Seasoned engineer Hubert de Halleux—who earned his master’s degree in brew science in Belgium—was an obvious choice. “On three separate occasions he’s started breweries from the ground up,” Keeley says. But getting the recipe exactly right took some time and effort.
The challenge was in the details: The monks wanted the beer to resemble the traditional Trappist brews they’d tasted in Belgium while using ingredients sourced only from North America. “For color, we drew on regional imagery, like what the sunrise looks like on the Cape in September,” Keeley says. From there it was mostly trial and error. After 24 test brews, they had nailed the aroma, but they still felt the flavor needed some tweaking.

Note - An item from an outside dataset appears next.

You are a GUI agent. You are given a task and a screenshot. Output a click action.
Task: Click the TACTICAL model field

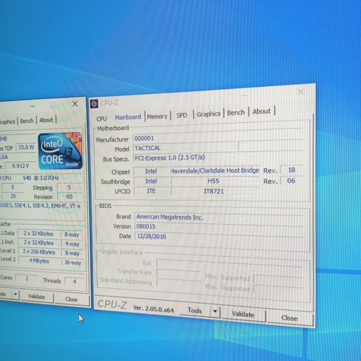184,148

“The nose was really the guide,” Keeley says. “I call it the golden center. When you drink a Trappist ale, there’s a complexity of tastes that are really hard to pull apart but are rather delicious.” Once he was convinced that “the golden center was there,” he packed a few bottles in his checked luggage and flew to Belgium to get official Trappist approval. “Fortunately, they liked it,” he says.
Nearly a year later, the formula has been digitized, with a computer in the center of the brew house mainly responsible for carrying out the steps of converting starch (barley) into sugar (alcohol). Inside the bottling room on the day of my visit, animated assembly lines are abuzz. Mechanical arms lift and lower bottles, boxes, caps, and labels. Rows of empty bottles snake along an S-shaped conveyor belt and come out the other end topped with foam. At the far end of the room, a space-agey hovercraft lifts 24 cases of beer at once and stacks them six layers high. Out of nowhere all 144 cartons start spinning as they’re covered in shrink-wrap and whisked off to the refermentation chamber. “It’s like Willy Wonka in here!” I exclaim, prompting an eruption of jovial laughter from Keeley.
Actually, he tells me, it’s the automated nature of it all that makes brewing a perfect source of income for the abbey. “As monks we’re not good at managing our diverse workforce,” he says. “This is the kind of work we like to do. You have to be attentive, but it’s relatively recollective and prayerful. Hubert keeps telling me that eventually it’s going to get boring. Well, the monastic side of me thinks, I’m looking forward to the boring.”